# Imports
We import the packages that include corpora, tokenizer, lemmatizer and stemmer.

In [1]:
import random
import math
import collections
import nltk
import string
from nltk.metrics import ConfusionMatrix
from nltk.tokenize import word_tokenize
from nltk.stem import WordNetLemmatizer
from nltk.stem import PorterStemmer
from nltk.corpus import EuroparlCorpusReader

# Import stopwords, punctuations and the first 10000 number in order to remove them from the BOW

We remove them because they don't have any informative meaning for our purposes.

In [2]:
languages = ['english', 'italian', 'spanish', 'dutch', 'german', 'portuguese', 'finnish', 'swedish', 'greek']
numbers = []
for number in range(10000):
    numbers.append(str(number))
stop_words = list(nltk.corpus.stopwords.words(lang) for lang in languages)
punctuation = string.punctuation


# Import the corpora we're using to train and to test our classifier

In particular, I import corpora from nltk.corpus.EuroParl, a collection that contains extracts from public speeches at the european parliament, in different languages.

Each corpus is divided into paragraphs, split by the character '\n', and each paragraph is labeled as 'eng' or 'noteng'.

Then I shuffle all the documents I stored.



In [3]:
# Be sure you set the right directory

root = 'data/europarl_raw/'

english = EuroparlCorpusReader(root, '.*\.en')
documents = list()
for fileid in english.fileids():
    for sentence in english.raw(fileid).split('\n'):
        documents.append((sentence, 'eng'))

prefToLang = {'da':'danish', 'nl':'dutch', 'fi':'finnish', 'de':'german', 'fr':'french', 'it':'italian', 'pt':'portuguese', 'el':'greek', 'es':'spanish', 'sv':'swedish'}

for lang in prefToLang.keys():
    non_english = EuroparlCorpusReader(root, ".*\.{}".format(lang))
    for sentence in non_english.raw(f'{prefToLang[lang]}/ep-00-01-17.{lang}').split('\n'):
        documents.append((sentence, 'noteng'))

random.shuffle(documents)

19990
29109


# Import the stemmer and the lemmatizer

In [4]:
stemmer = PorterStemmer()
lemmatizer = WordNetLemmatizer()

# Tokenization
I tokenize the paragraphs stored into 'documents'.

In [5]:
words = list()
for document in documents:
    for word in word_tokenize(document[0]):
        words.append(word)


# Stemming, lemmatizating and removing stopwords, punctuation and numbers from the words we obtained by tokenization

In [6]:
words_without_sw = []

for word in words:
    if word not in stop_words and word not in punctuation and word not in numbers:
        # print(f"{word} : {lemmatizer.lemmatize(word)} : {stemmer.stem(lemmatizer.lemmatize(word))}")
        words_without_sw.append(lemmatizer.lemmatize(stemmer.stem(word)))


# Bag of Word
We compute the probability of the words in our corpora, then store the first most frequent 5000 in a list.

:: The data ::
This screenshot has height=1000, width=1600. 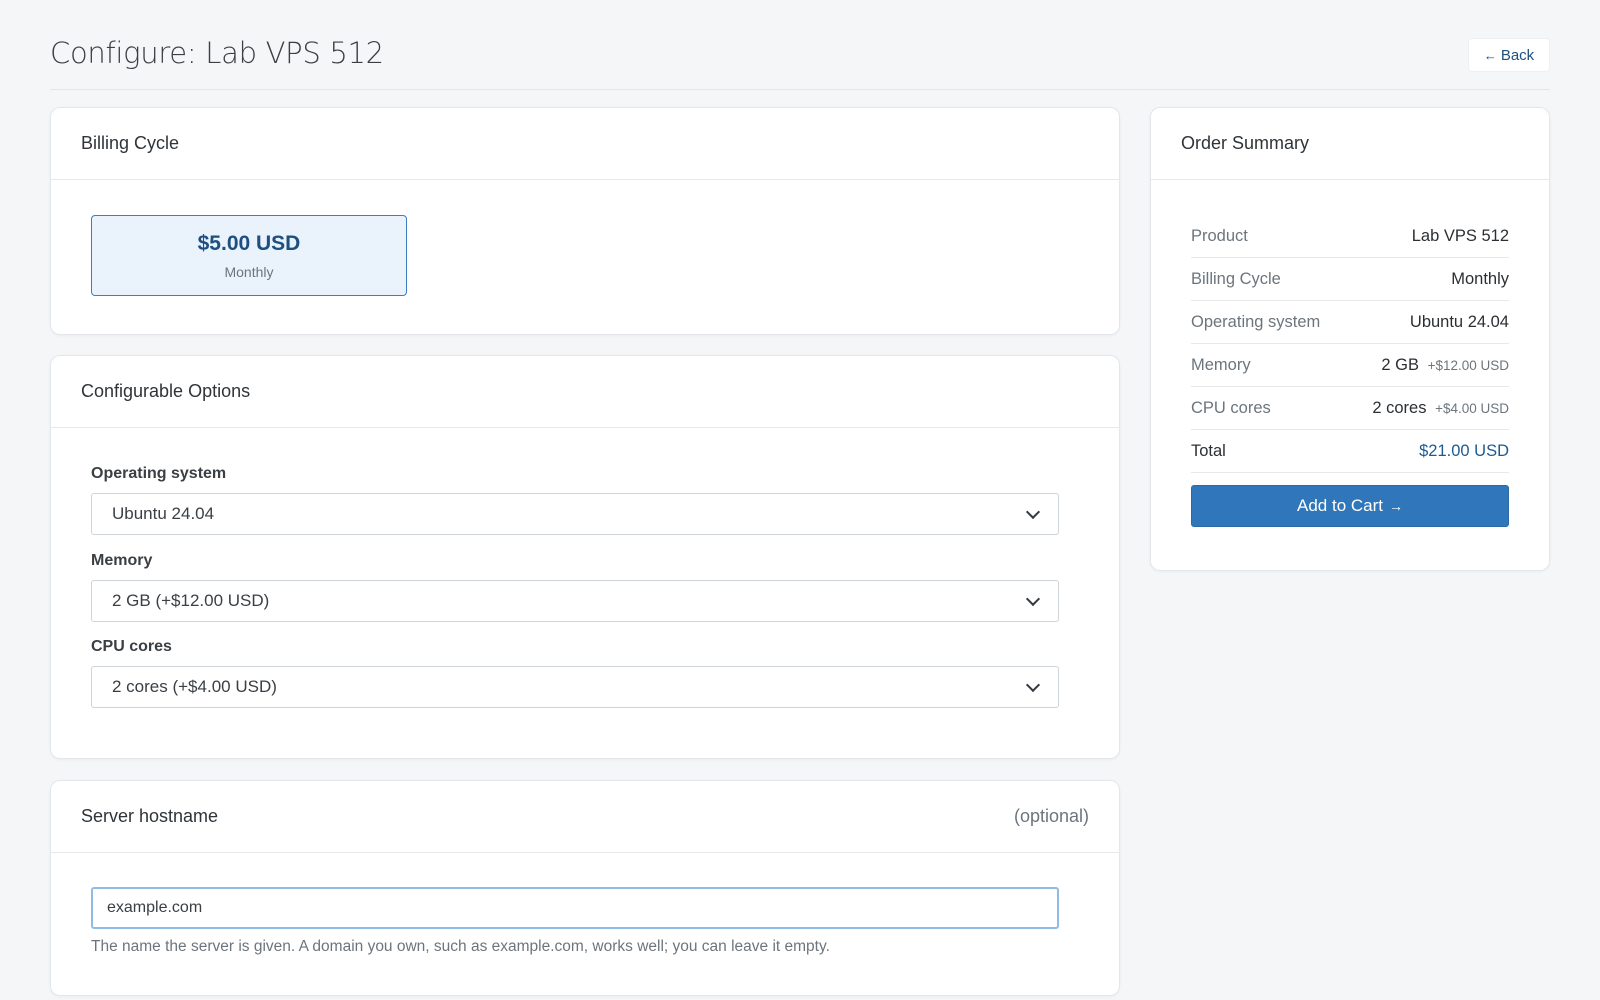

---

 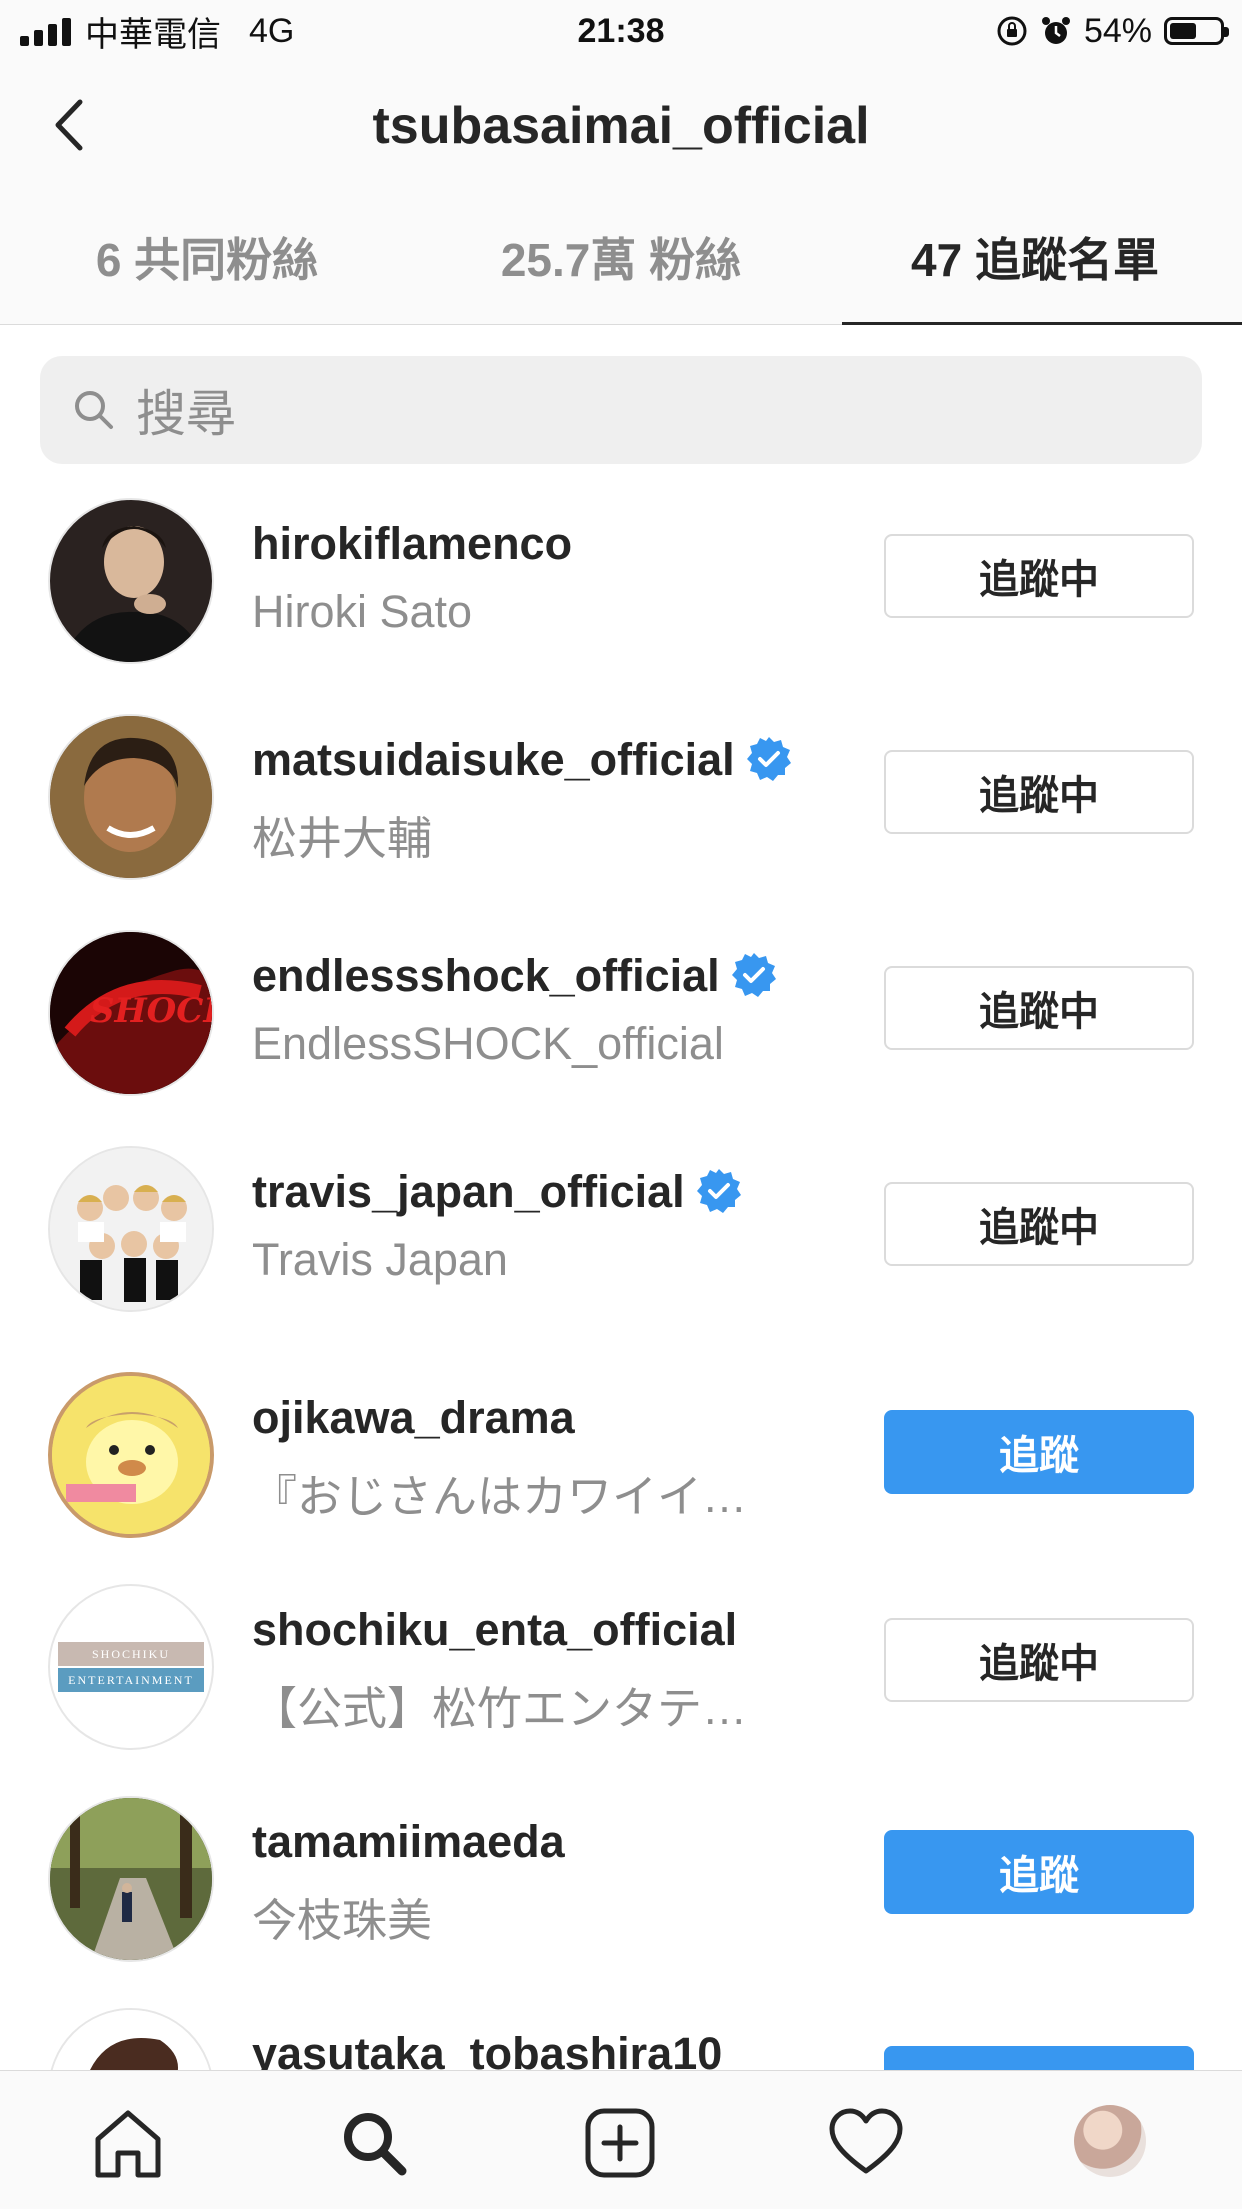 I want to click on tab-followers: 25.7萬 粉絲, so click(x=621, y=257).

...

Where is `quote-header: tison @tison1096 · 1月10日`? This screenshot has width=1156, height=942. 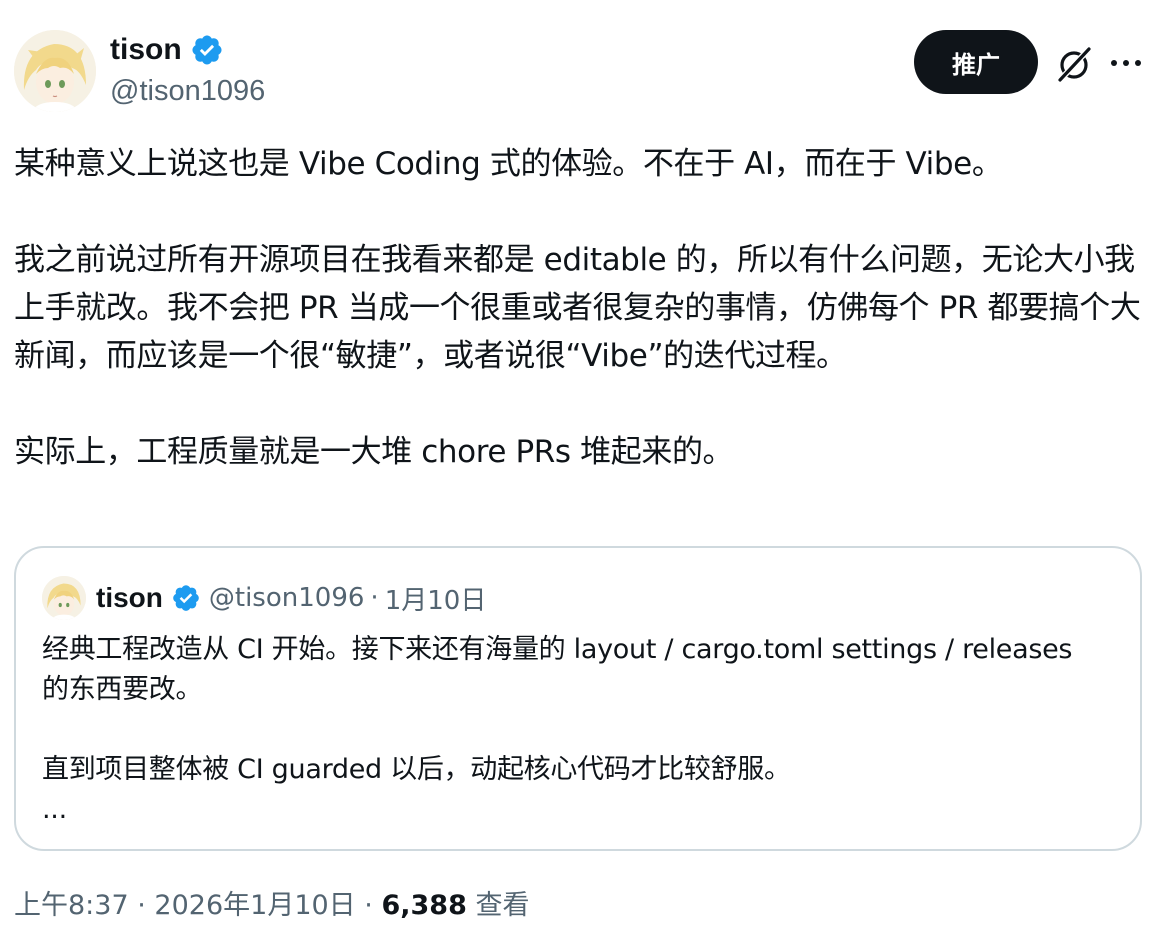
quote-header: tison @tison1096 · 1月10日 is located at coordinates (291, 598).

:: Exercise requirements ::
(a) Render this sentence from the notebook on detecting English text into Spanish: "We remove them because they don't have any informative meaning for our purposes."
(b) Pick up the notebook on detecting English text after its last sentence and write what comes next.
The entries are irrelevant here.

:: Activity answers ::
(a) Los eliminamos porque no tienen ningún significado informativo para nuestros fines.

(b)
In [21]:
freq = nltk.probability.FreqDist(words_without_sw)# BOW
word_feature = list(freq)[:5000]

# We define the function that will extract out features
For each document, the function returns a dictionary that verifies which words, from the document we pass in input, are contained into the BOW.

In [8]:
def document_features(document):
    document_words = word_tokenize(document)
    features = {}
    for word in word_feature:
        features['contains({})'.format(word)] = (word in document_words)
    return features

# Define the featureset
A list of tuples, that associates the label 'eng' or 'noteng' to each paragraph of the corpora we imported previously.

In [9]:
featuresets = [(document_features(d), c) for (d,c) in documents]

# I initiate the Naive Bayes Classifier
- Train set: first half of the featureset
- Test set: second half of the featureset

In [10]:

train_set, test_set = featuresets[math.floor(len(featuresets)/2):], featuresets[:math.floor(len(featuresets)/2)]
classifier = nltk.NaiveBayesClassifier.train(train_set)

29109


# Testing the classifier on new sentences

In [11]:
print(classifier.classify(document_features(open('prova.txt').read())))

noteng


In [18]:
refMat = list()
testMat = list()
for i, (feats, label) in enumerate(test_set):
    refMat.append('eng') if label == 'eng' else refMat.append('noteng')
    observed = classifier.classify(feats)
    testMat.append('eng') if observed == 'eng' else testMat.append('noteng')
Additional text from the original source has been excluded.